Eine Gruppe hat sich intensiv mit den genauen Abläufen der geschlossenen und ungeschlossenen Kreisläufe innerhalb des Cafés, Gewächshauses, Komposts und Müllplatzes auseinandergesetzt. Wir sind den genauen Ablauf von der Essensproduktion bis hin zur Verwertung der Reste und des Mülls durchgegangen. Wir haben uns überlegt, die Informationsvermittlung der Kreisläufe im ganzen Raum zu verteilen, sodass der Kreislauf eine interaktive Kommunikation bietet. Hinzu kam, dass wir statt der Grafik noch andere Darstellungsmöglichkeiten durchgegangen sind, um die Bildsprache spielerischer und interessanter zu gestalten. Wir wollten unsere Informationen greifbar machen, leise und versteckt und laut und plakativ zu gleich. Wir wollten etwas entwerfen, das die Menschen, die zu Agora kommen, tatsächlich zum Nachdenken anregt und haben überlegt, wie man sie dazu bewegen kann, auch zirkulär leben zu wollen. Um die Besucher*innen zu überzeugen, wurde darauf geachtet, niemanden anzuklagen, sondern zu zeigen, wie es anders gehen könnte.
Eine Idee war außerdem, die Kreisläufe grafisch auf Geschirr darzustellen und mit der Visualisierung des gesamten Kreislaufes im Raum zu verknüpfen. So hatten wir folgenden Einfall: Wenn man seinen Kaffee ausgetrunken hat, kann man auf dem Tassengrund erkennen, was mit dem übrig gebliebenem Kaffeesatz passieren wird (ein gezeichneter Pilz). Denn wie wir nun nach der Recherche wissen, kann man mit Hilfe von Kaffeesatz Pilze züchten. So soll der Satz am Tassenrand „What does the future hold for coffee grounds?“ sowohl neugierig machen als auch an eine Kaffeesatzes erinnern.
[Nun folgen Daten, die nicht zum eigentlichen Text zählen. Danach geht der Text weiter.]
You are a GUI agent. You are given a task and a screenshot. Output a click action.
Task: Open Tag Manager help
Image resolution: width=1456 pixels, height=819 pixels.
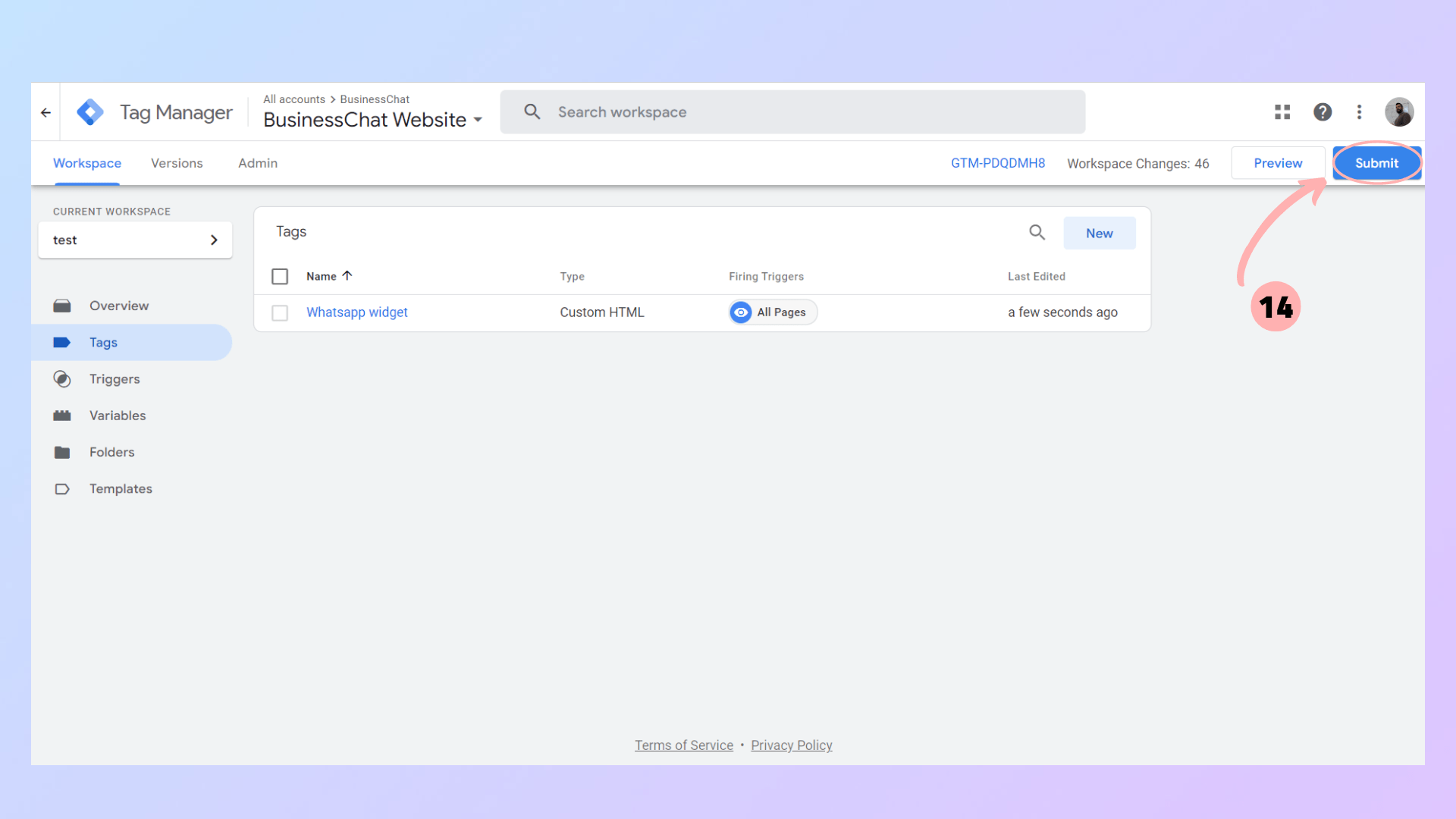point(1323,111)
Da uns die Zahlen der Verschwendung der unzähligen Coffee-To-Go-Becher schockiert haben, kamen wir auf die Idee, die Form eines Kaffeebechers in einen Stuhl zu masern. Damit soll daran erinnert werden, dass selbst das Verwenden und Wegschmeißen eines Einwegbechers reine Verschwendung ist. Diese Informationsvermittlung ist zwar nicht sofort für die Besucher*innen erkennbar, aber soll einen Aha-Effekt erzielen. Leider haben wir festgestellt, dass es schwer sein wird einen Prototypen herzustellen, da wir nicht wissen, welche Möbel Agora im Café haben möchte.
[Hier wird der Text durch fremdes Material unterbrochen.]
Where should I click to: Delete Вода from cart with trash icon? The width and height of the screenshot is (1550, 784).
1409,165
Eine andere Gruppe beschäftigte sich mit Take-Aways, welche die Besucher*innen als Information mitnehmen können. Bei den Take-Aways boten sich einige Möglichkeiten an. Zum einen dachten wir an eine Mini-Pilzzucht aus Kaffeesatz im Glas, Samen zum Anpflanzen eigener Kräuter und vieles mehr.
Bei den Zwischenpräsentationen erhielten wir überwiegend gute Rückmeldungen über die erarbeiteten Kreisläufe. Gleichzeitig teilte Agora uns mit, dass wir ihre Speisekarte gestalten könnten. Es fiel uns nicht leicht, irgendwann feststellen zu müssen, dass wir viele Themen angeschnitten haben und eigentlich zu jedem Thema etwas erarbeiten könnten, aber uns nun entscheiden mussten, was tatsächlich umgesetzt werden kann.
Nach vielen und langen Besprechungen sind wir zu dem Entschluss gekommen, weiter an der Informationsvermittlung der Kreisläufe zu arbeiten, da wir die sie als ein sehr übergeordnetes Thema betrachten. Außerdem entwarfen wir die Speisekarte und ein Exemplar von einer bemalten Tasse.
Die einzelnen Kreisläufe sind wie Bilder über den Raum verteilt und werden verbunden mit Pfeilen aus Tape, die teilweise über den Boden, die Wände und eventuell sogar über Tische gehen. Die Bilder sind in Holzrahmen gesetzt, die wir gebraucht gekauft haben. So kann Agora ganz flexibel mit ihrer Raumgestaltung umgehen und die Bilder auch mal umhängen. Die kleinen einzelnen Kreisläufe werden dort positioniert, wo sie relevant sind (der Kompostkreislauf am Gewächshaus usw). Möglicherweise werden neben die Visualisierungen erläuterndeTexte gesetzt. Somit sollen Besucher*innen genau erkennen können, an welcher Stelle welcher Kreislauf stattfindet.